His feet echoed on the cobbles with a strange lonely sound. In a minute or so a low whistle reached my ears, and I followed him.
“All’s clear,” he said. “I little thought the time would ever come when I should bless his late Majesty King Charles for forbidding the citizens of Bristol to light their streets.”
We stepped quickly forward, threading the quiet roads as noiselessly as we could, until Vincott stopped before a large building. Lights streamed from the windows, piercing the mirk of the night with brownish rays, and a dull muffled clamour rang through the gateway.
“The Bridewell,” whispered Vincott. “Keep your face well shrouded, and for God’s sake hide your feet!”
He drew a long breath. I did the same, and we crossed the road and passed ben
eath the arch.
CHAPTER IV.
SIR JULIAN HARNWOOD.
MR. VINCOTT KNOCKED at the great door within the arch, and we were presently admitted and handed over to the guidance of a gaoler.
The fellow led us across a courtyard and into a long room clouded and heavy with the smoke of tobacco.
“Keep the hood close!” whispered my companion a second time.

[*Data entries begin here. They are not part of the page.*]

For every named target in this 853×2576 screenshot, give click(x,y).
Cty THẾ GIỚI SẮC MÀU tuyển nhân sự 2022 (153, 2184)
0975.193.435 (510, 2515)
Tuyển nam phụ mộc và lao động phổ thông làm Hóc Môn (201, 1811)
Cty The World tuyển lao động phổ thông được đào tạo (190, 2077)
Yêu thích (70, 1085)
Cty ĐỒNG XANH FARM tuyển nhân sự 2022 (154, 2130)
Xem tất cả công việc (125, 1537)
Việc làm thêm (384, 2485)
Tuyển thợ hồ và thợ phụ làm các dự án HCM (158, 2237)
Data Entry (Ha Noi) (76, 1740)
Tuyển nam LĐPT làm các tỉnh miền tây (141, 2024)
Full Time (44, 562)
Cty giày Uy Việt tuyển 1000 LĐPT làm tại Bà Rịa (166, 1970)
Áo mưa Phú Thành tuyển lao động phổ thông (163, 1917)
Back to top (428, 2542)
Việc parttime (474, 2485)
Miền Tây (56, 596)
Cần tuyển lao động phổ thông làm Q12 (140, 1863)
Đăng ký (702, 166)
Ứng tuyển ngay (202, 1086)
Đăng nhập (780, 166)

I muffled my face and bent my head towards the ground. For a noisy clamour of drunken songs and coarse merriment, and, mingled with that, a ceaseless rattle of drinking-cans, rose about me on all sides. It seemed that the Bridewell kept open house that night.

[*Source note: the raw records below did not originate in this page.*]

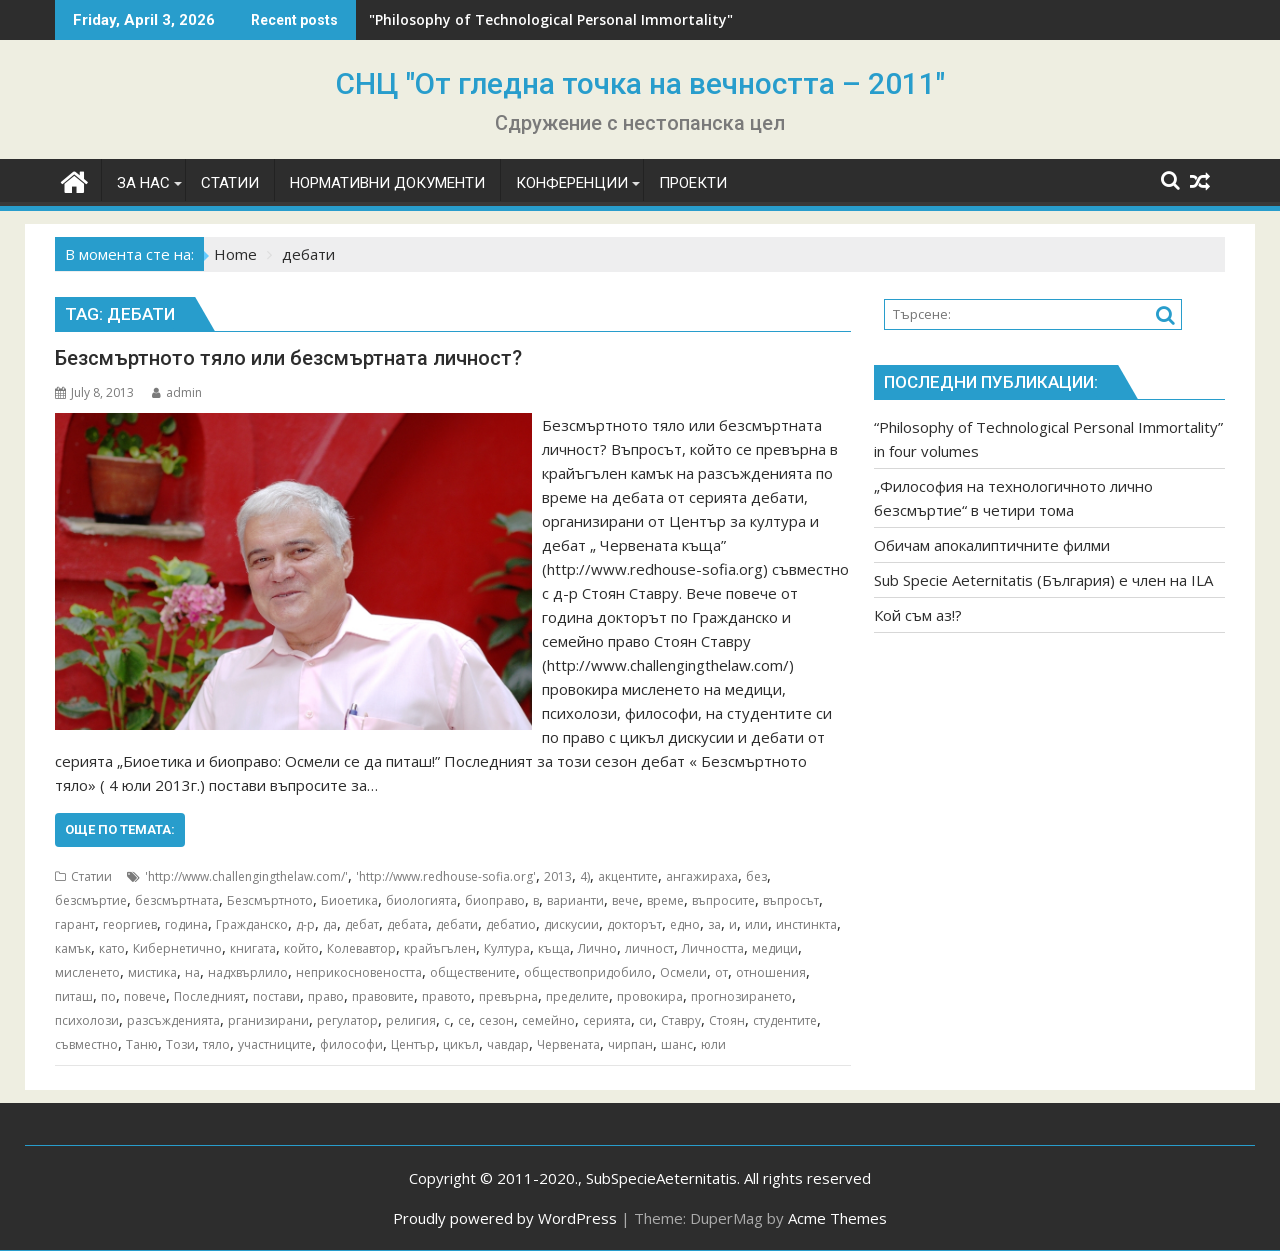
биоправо (495, 900)
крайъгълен (440, 948)
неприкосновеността (359, 972)
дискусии (571, 924)
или (756, 924)
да (330, 924)
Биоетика (349, 900)
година (186, 924)
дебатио (511, 924)
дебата (407, 924)
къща (554, 948)
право (326, 996)
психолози (87, 1020)
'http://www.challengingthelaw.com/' (246, 876)
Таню (142, 1044)
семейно (548, 1020)
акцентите (628, 876)
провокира (650, 996)
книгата (253, 948)
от (721, 972)
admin (177, 392)
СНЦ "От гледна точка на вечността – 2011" (640, 83)
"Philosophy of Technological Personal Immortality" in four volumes (608, 19)
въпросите (723, 900)
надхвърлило (248, 972)
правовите (383, 996)
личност (649, 948)
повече (145, 996)
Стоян (727, 1020)
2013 (558, 876)
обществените (473, 972)
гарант (75, 924)
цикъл (461, 1044)
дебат (362, 924)
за (714, 924)
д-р (305, 924)
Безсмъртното (270, 900)
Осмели (683, 972)
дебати (457, 924)
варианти (575, 900)
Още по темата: (120, 829)
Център (413, 1044)
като (112, 948)
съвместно (86, 1044)
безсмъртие (91, 900)
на (192, 972)
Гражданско (252, 924)
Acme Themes (837, 1218)
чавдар (508, 1044)
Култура (507, 948)
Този (180, 1044)
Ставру (681, 1020)
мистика (152, 972)
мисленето (87, 972)
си (646, 1020)
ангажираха (702, 876)
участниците (275, 1044)
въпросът (791, 900)
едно (685, 924)
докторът (634, 924)
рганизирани (268, 1020)
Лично (597, 948)
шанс (677, 1044)
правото (446, 996)
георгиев (130, 924)
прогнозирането (741, 996)
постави (276, 996)
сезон (496, 1020)
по (108, 996)
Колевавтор (361, 948)
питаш (74, 996)
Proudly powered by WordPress (505, 1218)
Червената (568, 1044)
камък (73, 948)
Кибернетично (177, 948)
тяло (216, 1044)
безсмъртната (177, 900)
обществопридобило (588, 972)
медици (775, 948)
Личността (713, 948)
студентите (785, 1020)
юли (713, 1044)
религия (411, 1020)
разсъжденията (173, 1020)
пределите (577, 996)
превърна (508, 996)
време (665, 900)
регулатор (347, 1020)
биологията (421, 900)
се (464, 1020)
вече (625, 900)
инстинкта (806, 924)
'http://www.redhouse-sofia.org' (446, 876)
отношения (771, 972)
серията (607, 1020)
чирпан (630, 1044)
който (301, 948)
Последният (209, 996)
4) (585, 876)
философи (351, 1044)
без (756, 876)
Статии (91, 876)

We traversed the room, picking out a path among the captives, for even the floor was littered with men in all imaginable attitudes, some playing cards, some asleep, and most of them drunk. My presence served to redouble the uproar, and each moment I feared that my disguise would be detected. I felt that every eye in the room was centred upon my hood. One fellow, indeed, that sat talking to himself upon a bench, got unsteadily to his feet and reeled towards us. But or ever he came near, the gaoler cut him across the shoulders with his stick and sent him back howling and cursing.

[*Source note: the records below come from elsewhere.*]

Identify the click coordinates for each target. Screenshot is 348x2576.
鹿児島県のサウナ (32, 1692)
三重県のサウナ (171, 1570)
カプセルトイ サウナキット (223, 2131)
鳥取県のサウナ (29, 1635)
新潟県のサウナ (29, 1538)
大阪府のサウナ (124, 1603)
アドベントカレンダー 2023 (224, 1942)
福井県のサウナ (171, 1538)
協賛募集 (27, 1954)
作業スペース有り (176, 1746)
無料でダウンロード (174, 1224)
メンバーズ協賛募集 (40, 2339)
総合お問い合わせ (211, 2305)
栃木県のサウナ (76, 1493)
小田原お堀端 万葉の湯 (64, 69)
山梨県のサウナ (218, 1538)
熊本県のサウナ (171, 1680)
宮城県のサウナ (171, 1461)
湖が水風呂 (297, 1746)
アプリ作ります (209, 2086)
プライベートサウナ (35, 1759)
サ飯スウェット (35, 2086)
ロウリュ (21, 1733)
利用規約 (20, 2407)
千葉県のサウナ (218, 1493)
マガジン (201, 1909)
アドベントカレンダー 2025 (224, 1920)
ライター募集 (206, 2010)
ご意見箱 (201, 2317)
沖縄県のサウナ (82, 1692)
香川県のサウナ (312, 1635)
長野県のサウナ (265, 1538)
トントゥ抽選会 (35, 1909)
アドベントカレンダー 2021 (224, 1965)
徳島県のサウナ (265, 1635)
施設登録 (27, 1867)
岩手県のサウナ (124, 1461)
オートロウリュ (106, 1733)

“Back to your kennel!” he shouted. “’Tis an uncommon wench that would visit the lousy likes o’ you.”
At the far end of the room he unlocked a door which opened on to a narrow flight of stairs. On the landing above he halted before a second door of a more solid make, the panels being strengthened by cross-beams, and secured with iron bars and a massive lock. The gaoler unfastened it and threw it open.
“You have half an hour, mistress,” he said, civilly enough. A startled cry of pain broke from the inside, I heard a sharp clink of fetters, and Julian confronted me through the doorway, his eyes ablaze with passion, and every limb strained and quivering.
“What more? What more, madam?” he asked, in a hoarse, trembling voice. “Are you not satisfied?”
He stopped suddenly with a gasping intake of the breath, and let his head roll forward on his breast like a fainting man. Vincott pushed me gently within the room, and I heard the door clang behind me. For a moment I could not speak. The tears rose in my throat and drowned the words. Julian was the first to recover his composure.